The Canadian employment data will be published on Friday. The Canadian economy is expected to add 22.5K jobs in July, while the Unemployment Rate is estimated to rise to 6.5% in the same report period from 6.4% in June. 

Meanwhile, the rising geopolitical tensions in the Middle East and another fall in US weekly crude oil inventories boost crude oil prices and lift the commodity-linked Loonie. It's worth noting that higher oil prices generally support the CAD lower as Canada is the leading exporter of Oil to the United States (US).

On the USD’s front, investors expect the Federal Reserve (Fed) to take more aggressive action for the interest rate before it misses the chance. Markets are pricing in a strong likelihood of that half-point rate cut in September. The expectation of deeper rate cuts might cap the upside for the US Dollar in the near term. 

Traders will keep an eye on the weekly US Initial Jobless Claims on Thursday. TD Securities analysts said, “Jobless claims on Thursday is something markets will be looking for confirmation of slowing economic numbers, particularly employment.”

Canadian Dollar FAQs

The key factors driving the Canadian Dollar (CAD) are the level of interest rates set by the Bank of Canada (BoC), the price of Oil, Canada’s largest export, the health of its economy, inflation and the Trade Balance, which is the difference between the value of Canada’s exports versus its imports. Other factors include market sentiment – whether investors are taking on more risky assets (risk-on) or seeking safe-havens (risk-off) – with risk-on being CAD-positive. As its largest trading partner, the health of the US economy is also a key factor influencing the Canadian Dollar.

The Bank of Canada (BoC) has a significant influence on the Canadian Dollar by setting the level of interest rates that banks can lend to one another. This influences the level of interest rates for everyone. The main goal of the BoC is to maintain inflation at 1-3% by adjusting interest rates up or down.

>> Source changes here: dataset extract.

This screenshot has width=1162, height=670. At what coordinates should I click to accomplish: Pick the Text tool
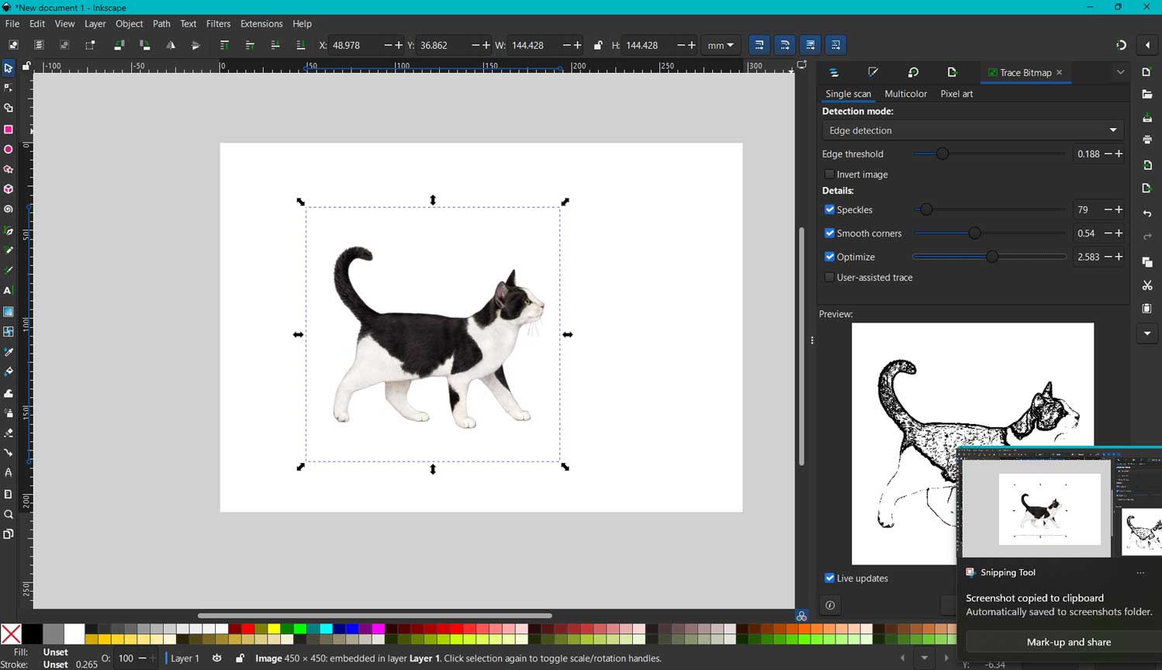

Relatively higher interest rates tend to be positive for the CAD. The Bank of Canada can also use quantitative easing and tightening to influence credit conditions, with the former CAD-negative and the latter CAD-positive.

The price of Oil is a key factor impacting the value of the Canadian Dollar. Petroleum is Canada’s biggest export, so Oil price tends to have an immediate impact on the CAD value. Generally, if Oil price rises CAD also goes up, as aggregate demand for the currency increases. The opposite is the case if the price of Oil falls. Higher Oil prices also tend to result in a greater likelihood of a positive Trade Balance, which is also supportive of the CAD.

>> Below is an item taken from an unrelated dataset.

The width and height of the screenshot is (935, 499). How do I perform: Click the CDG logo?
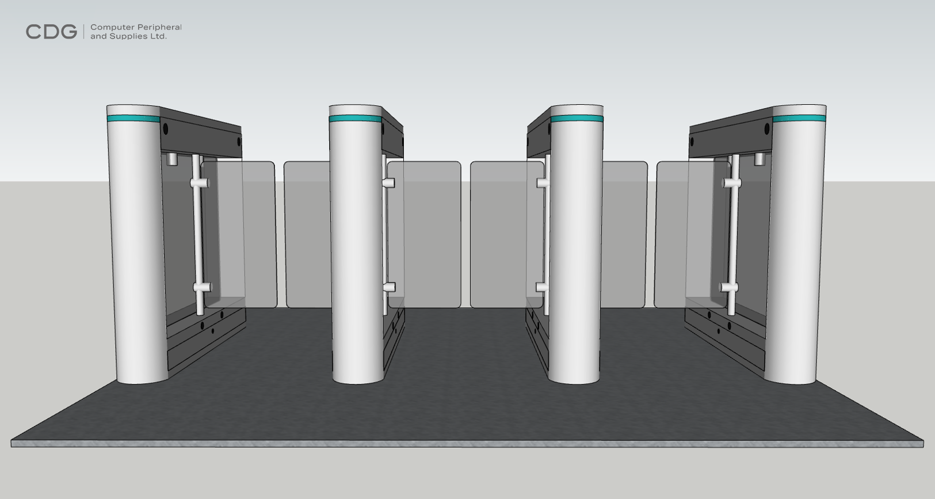click(51, 32)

While inflation had always traditionally been thought of as a negative factor for a currency since it lowers the value of money, the opposite has actually been the case in modern times with the relaxation of cross-border capital controls. Higher inflation tends to lead central banks to put up interest rates which attracts more capital inflows from global investors seeking a lucrative place to keep their money. This increases demand for the local currency, which in Canada’s case is the Canadian Dollar.

Macroeconomic data releases gauge the health of the economy and can have an impact on the Canadian Dollar. Indicators such as GDP, Manufacturing and Services PMIs, employment, and consumer sentiment surveys can all influence the direction of the CAD. A strong economy is good for the Canadian Dollar. Not only does it attract more foreign investment but it may encourage the Bank of Canada to put up interest rates, leading to a stronger currency. If economic data is weak, however, the CAD is likely to fall.